[Records in a dataset]
(begin)
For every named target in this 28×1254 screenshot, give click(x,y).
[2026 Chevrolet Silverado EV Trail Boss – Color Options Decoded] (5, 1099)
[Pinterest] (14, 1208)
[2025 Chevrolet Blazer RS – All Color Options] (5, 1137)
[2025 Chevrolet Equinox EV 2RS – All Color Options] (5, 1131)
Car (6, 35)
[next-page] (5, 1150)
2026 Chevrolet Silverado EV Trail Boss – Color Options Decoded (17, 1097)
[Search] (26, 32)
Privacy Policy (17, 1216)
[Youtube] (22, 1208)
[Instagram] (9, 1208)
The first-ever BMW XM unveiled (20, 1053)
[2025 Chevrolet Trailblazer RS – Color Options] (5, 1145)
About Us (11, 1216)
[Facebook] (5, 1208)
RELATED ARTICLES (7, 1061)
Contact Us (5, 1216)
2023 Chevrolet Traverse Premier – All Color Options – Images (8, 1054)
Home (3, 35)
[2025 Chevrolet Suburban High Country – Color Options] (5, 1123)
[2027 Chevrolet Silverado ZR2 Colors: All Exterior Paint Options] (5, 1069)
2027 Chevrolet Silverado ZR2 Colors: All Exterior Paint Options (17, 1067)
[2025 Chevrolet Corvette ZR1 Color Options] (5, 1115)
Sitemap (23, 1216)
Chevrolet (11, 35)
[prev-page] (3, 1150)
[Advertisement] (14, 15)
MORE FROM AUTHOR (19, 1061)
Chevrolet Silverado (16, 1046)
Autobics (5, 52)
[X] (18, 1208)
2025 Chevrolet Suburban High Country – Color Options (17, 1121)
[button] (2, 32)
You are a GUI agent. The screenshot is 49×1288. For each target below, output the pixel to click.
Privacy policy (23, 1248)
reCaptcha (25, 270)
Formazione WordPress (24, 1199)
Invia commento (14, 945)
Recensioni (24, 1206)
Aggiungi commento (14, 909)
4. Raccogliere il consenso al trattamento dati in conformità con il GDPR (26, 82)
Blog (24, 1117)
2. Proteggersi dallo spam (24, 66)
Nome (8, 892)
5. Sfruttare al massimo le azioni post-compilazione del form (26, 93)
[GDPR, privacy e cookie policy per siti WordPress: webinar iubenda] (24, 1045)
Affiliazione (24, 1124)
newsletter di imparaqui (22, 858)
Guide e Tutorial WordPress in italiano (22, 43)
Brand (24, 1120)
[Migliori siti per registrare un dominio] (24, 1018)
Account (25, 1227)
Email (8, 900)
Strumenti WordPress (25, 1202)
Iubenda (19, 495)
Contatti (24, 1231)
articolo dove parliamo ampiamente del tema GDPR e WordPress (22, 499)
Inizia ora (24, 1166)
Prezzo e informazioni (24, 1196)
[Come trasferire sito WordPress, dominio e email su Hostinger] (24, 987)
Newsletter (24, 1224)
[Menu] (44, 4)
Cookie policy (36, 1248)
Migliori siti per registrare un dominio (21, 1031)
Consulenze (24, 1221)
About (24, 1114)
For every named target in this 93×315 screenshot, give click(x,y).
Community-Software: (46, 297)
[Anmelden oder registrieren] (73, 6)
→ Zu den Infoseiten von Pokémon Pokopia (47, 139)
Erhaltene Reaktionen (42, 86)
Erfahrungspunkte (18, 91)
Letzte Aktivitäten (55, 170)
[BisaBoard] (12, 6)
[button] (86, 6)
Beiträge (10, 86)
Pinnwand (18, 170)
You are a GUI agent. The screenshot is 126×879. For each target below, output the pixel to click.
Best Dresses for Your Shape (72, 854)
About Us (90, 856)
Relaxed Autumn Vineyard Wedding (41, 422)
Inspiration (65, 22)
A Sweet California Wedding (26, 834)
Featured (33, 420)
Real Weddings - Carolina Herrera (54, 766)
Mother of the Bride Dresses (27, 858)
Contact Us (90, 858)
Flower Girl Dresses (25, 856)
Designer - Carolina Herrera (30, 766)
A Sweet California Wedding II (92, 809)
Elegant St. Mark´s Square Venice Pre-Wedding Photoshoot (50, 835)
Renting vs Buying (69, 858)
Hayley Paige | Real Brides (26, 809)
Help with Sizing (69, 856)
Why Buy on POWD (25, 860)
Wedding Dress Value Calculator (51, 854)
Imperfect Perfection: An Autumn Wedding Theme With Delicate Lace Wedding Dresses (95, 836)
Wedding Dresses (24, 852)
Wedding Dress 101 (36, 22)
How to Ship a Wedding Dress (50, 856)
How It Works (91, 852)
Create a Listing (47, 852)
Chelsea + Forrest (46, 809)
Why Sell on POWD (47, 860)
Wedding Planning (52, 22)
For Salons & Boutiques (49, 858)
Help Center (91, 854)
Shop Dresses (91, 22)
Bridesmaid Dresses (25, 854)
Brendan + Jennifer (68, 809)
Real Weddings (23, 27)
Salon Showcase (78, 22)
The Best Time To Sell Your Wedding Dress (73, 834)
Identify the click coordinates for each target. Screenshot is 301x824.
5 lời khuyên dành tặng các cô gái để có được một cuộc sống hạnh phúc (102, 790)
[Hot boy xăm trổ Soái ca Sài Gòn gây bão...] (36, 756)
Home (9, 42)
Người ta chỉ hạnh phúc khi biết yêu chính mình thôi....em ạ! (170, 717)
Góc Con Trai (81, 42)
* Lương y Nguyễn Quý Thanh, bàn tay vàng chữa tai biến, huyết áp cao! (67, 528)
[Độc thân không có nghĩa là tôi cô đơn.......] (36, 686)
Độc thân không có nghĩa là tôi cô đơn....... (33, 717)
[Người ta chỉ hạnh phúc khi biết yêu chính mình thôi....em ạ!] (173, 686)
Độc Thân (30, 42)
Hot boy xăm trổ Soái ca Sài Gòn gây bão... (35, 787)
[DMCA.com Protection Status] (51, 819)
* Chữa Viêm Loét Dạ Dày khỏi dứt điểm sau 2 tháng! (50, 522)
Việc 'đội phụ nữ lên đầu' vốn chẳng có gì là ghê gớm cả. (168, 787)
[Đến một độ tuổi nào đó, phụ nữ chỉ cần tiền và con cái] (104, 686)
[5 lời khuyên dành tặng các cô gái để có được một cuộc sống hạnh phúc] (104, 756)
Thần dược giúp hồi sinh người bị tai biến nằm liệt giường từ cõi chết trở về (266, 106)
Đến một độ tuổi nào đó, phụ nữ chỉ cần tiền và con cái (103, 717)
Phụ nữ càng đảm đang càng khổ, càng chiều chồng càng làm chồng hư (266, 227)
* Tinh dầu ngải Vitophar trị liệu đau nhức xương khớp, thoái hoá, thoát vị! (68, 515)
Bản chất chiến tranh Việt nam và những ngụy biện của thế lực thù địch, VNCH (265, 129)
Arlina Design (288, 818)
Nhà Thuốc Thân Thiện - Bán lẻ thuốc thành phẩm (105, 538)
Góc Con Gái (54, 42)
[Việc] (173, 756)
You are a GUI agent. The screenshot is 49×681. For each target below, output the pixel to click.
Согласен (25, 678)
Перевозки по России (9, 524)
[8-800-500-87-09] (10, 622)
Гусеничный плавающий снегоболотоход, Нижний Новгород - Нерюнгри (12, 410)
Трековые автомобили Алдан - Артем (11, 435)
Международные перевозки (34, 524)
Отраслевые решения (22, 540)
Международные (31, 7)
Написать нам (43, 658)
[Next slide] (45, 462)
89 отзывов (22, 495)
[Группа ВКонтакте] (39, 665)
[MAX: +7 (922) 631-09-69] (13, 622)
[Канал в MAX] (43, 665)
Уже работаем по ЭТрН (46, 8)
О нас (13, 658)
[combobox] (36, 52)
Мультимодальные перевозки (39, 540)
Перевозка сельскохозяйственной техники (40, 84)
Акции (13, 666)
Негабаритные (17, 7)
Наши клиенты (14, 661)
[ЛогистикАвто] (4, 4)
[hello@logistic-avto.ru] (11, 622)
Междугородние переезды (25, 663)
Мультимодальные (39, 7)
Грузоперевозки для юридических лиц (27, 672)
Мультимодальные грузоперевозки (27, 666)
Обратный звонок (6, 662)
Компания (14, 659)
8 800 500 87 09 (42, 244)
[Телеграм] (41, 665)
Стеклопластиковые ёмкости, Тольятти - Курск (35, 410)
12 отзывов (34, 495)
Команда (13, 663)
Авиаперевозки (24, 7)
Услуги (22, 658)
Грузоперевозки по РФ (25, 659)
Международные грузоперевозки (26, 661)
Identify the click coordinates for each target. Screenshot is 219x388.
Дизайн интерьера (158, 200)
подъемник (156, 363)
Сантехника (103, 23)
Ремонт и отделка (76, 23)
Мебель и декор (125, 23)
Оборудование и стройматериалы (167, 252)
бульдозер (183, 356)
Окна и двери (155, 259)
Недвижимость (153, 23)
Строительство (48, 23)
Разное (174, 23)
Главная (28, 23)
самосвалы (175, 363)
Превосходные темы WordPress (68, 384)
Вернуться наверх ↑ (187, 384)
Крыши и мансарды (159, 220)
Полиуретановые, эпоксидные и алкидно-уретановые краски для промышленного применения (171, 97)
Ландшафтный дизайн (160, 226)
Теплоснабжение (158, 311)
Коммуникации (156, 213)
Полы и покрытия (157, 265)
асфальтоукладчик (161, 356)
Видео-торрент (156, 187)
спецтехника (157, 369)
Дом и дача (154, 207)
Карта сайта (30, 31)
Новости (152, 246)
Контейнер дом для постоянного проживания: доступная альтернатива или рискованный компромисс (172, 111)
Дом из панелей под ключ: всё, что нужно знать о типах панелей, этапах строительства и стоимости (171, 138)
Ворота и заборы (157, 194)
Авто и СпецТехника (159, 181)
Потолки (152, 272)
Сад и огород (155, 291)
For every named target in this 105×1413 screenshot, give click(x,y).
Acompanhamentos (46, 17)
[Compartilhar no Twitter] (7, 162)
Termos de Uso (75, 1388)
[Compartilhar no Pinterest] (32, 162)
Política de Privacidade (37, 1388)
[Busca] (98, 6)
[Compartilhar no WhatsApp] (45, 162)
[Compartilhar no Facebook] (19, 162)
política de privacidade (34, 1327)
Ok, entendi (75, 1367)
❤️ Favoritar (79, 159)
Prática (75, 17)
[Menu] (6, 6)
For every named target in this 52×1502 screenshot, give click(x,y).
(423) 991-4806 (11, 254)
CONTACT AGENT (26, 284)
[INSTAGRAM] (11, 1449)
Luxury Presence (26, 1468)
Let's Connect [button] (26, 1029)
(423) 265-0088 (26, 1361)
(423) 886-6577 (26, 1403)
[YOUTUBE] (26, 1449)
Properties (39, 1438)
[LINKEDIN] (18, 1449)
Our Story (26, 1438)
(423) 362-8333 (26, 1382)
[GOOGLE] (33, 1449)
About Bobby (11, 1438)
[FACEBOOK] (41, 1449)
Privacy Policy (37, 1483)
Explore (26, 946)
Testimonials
(end)
Please rewrite everything from the line containing "Brand (24, 1120)" down to the line containing "Inizia ora (24, 1166)" in the records as a Markdown table with the columns Row and Line, skipping any blank lines.

| Row | Line |
|---|---|
| 1 | Brand (24, 1120) |
| 2 | [Migliori siti per registrare un dominio] (24, 1018) |
| 3 | Account (25, 1227) |
| 4 | Email (8, 900) |
| 5 | Strumenti WordPress (25, 1202) |
| 6 | Iubenda (19, 495) |
| 7 | Contatti (24, 1231) |
| 8 | articolo dove parliamo ampiamente del tema GDPR e WordPress (22, 499) |
| 9 | Inizia ora (24, 1166) |